Что создавало такое впечатление, помимо обычных карт и «танцульки», понять из записи, сделанной Хеймсоном, трудно, да и требовать от интервьюированных им лиц полной ясности спустя почти полстолетия невозможно. Понятно, что меньшевики предпочитали партийные клубы. Но в таких клубах, обходившихся без танцулек и карт, в том числе в большевистском клубе, было тогда, по словам Николаевского, «довольно пустовато». Членов меньшевистского клуба, устроенного в квартире уехавших в Харьков родителей меньшевика Эренбурга (Климова) (двоюродного брата писателя), насчитывалось 40–50 человек.
Из всего этого следует также, что к весне 1918 г. принятое 24 ноября 1917 г. постановление Петроградского Военно-революционного комитета «закрыть все клубы и притоны, где производится игра в карты» еще не было до конца реализовано. Некоторое время новая власть колебалась, комиссар городского хозяйства Петрограда М. И. Калинин высказал мнение, что невозможно искоренить путем репрессий влечение к игре, присущее природе человека, и предложил азартные игры допускать, но обложить все клубы налогом в пользу города в 10–30 % от их дохода. Все же в 1918 г. снова решено было клубы с игрой в карты и лото закрыть. Потом, с переходом к нэпу, они снова были разрешены, а после «великого перелома» 1929 г. снова запрещены{857}.

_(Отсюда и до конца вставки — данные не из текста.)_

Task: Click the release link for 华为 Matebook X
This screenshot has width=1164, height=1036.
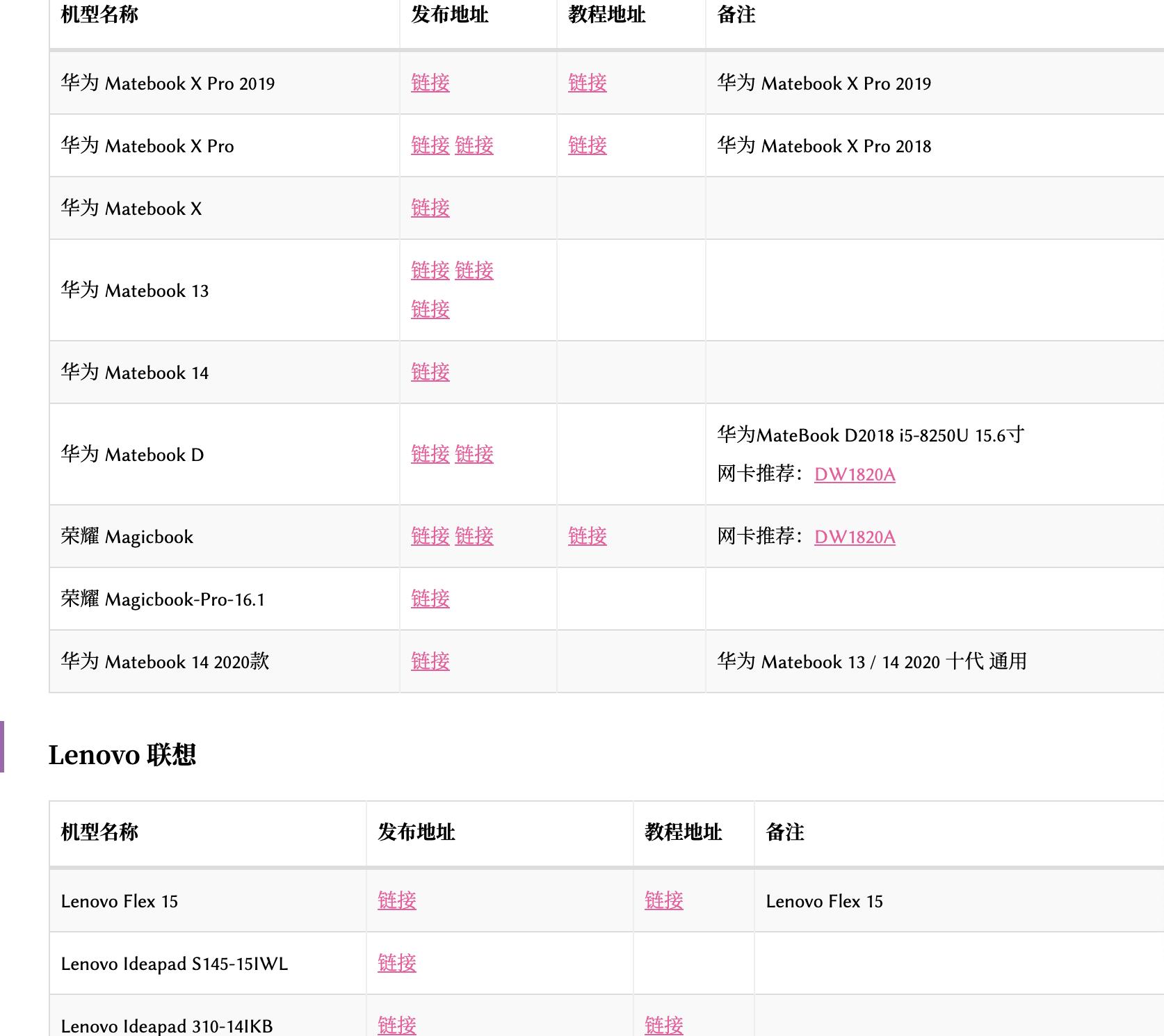Action: (430, 209)
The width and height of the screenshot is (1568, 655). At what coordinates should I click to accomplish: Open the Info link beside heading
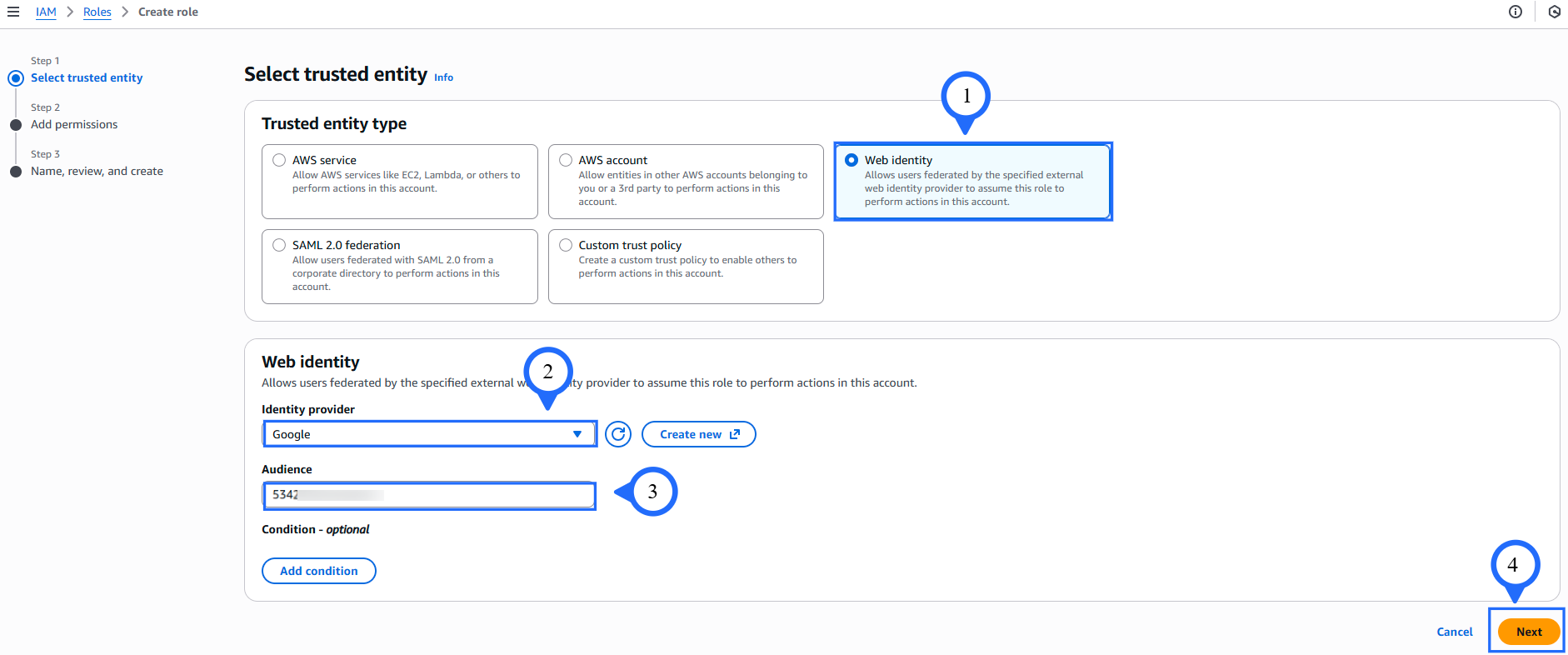point(443,78)
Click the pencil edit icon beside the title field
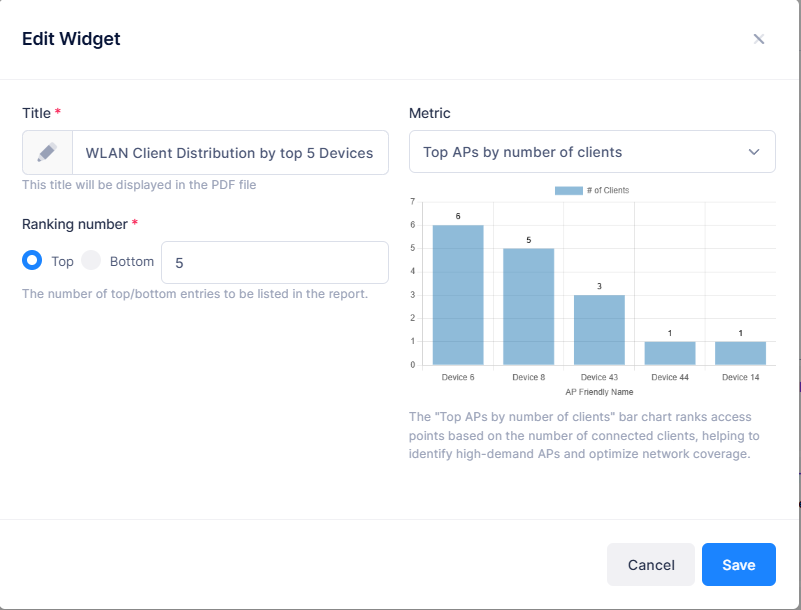The image size is (801, 610). (48, 152)
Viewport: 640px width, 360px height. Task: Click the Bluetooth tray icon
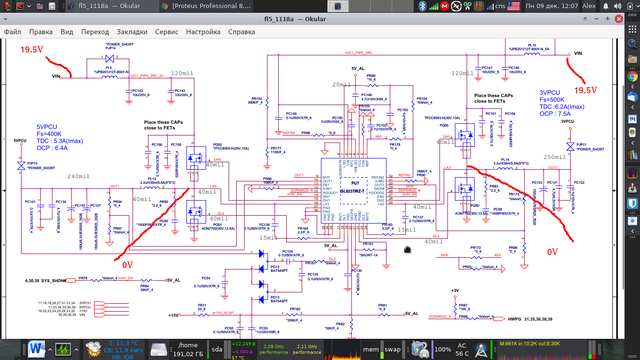pos(422,6)

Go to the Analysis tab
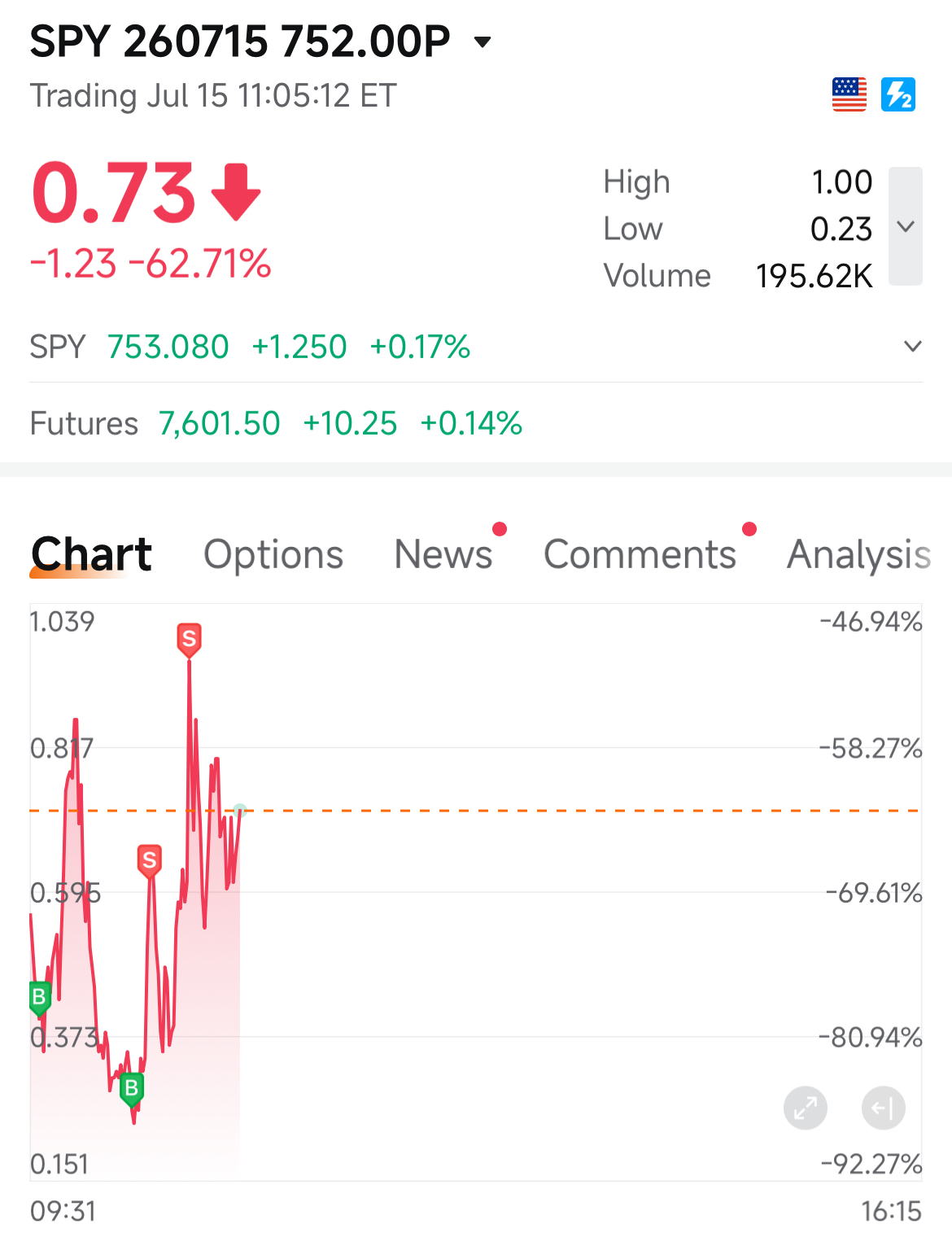[858, 554]
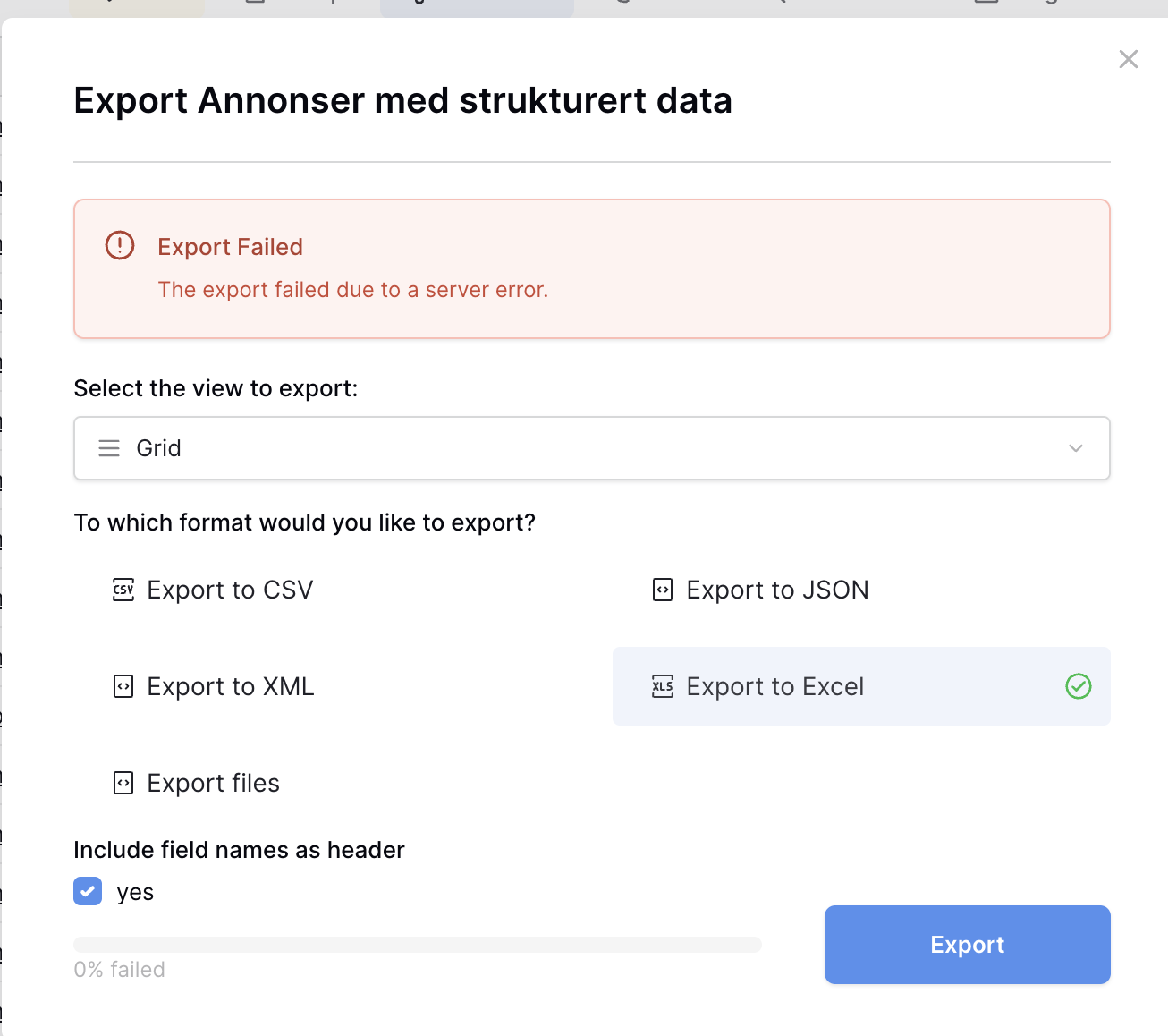
Task: Click the XLS Excel file icon
Action: tap(663, 687)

Тем временем во всех больших городах продолжался начавшийся после октябрьского переворота передел недвижимости, в том числе зданий, принадлежавших клубам или ими арендуемых. Юридической — условно — основой этого передела мог считаться принятый 16 декабря 1917 г. декрет о запрещении сделок с недвижимостью, так как декрет об отмене частной собственности на недвижимость в городах вообще, проект которого обсуждался Совнаркомом 23 ноября, принят был только 20 августа 1918 г. Революционная практика, носившая во многом стихийный характер, опережала даже обычное в первые годы советской власти скоропалительное декретирование преобразований во всех сферах жизни, смысл которого был, по признанию Ленина, в первую очередь агитационным.
Изгнание старых клубов из своих помещений, означавшее их ликвидацию, находилось в одной идеологической плоскости с жилищным переделом — переселением семей рабочих с окраин больших городов в находившиеся в центре дома и квартиры «бывших». «Уплотнение», появление «коммуналок» преподносилось и воспринималось как осуществление принципа социальной справедливости. Одновременно лучшие помещения прибирали к рукам быстро плодившиеся всякого рода партийные и бюрократические учреждения{858}.
В феврале 1918 г. здание бывшего уже Английского клуба в Москве приглянулось анархистам — союзникам большевиков по свержению Временного правительства. Еще раньше, в январе, для нужд Совета Московской федерации анархистских групп они захватили здание Купеческого собрания, превратив его в Дом анархии. Всего же группы анархистов заняли в Москве до 20 особняков. Факты эти тоже попали в поле зрения Готье. «В Москве усиливаются анархисты: занимают особняки, а сегодня, говорят, захватили Английский клуб», — записал он 19 февраля 1918 г.{859} В ночь на 12 апреля анархистов по решению ВЧК разоружили, арестовали и изгнали из захваченных зданий, а сама федерация анархистских групп была распущена. При освобождении от анархистов здания Купеческого собрания применили даже артиллерию. Как сообщала «Правда», первым выстрелом сбили горное орудие, вторым разбили подъезд, после чего анархисты — до 400 человек, среди которых было много женщин и подростков, — сдались.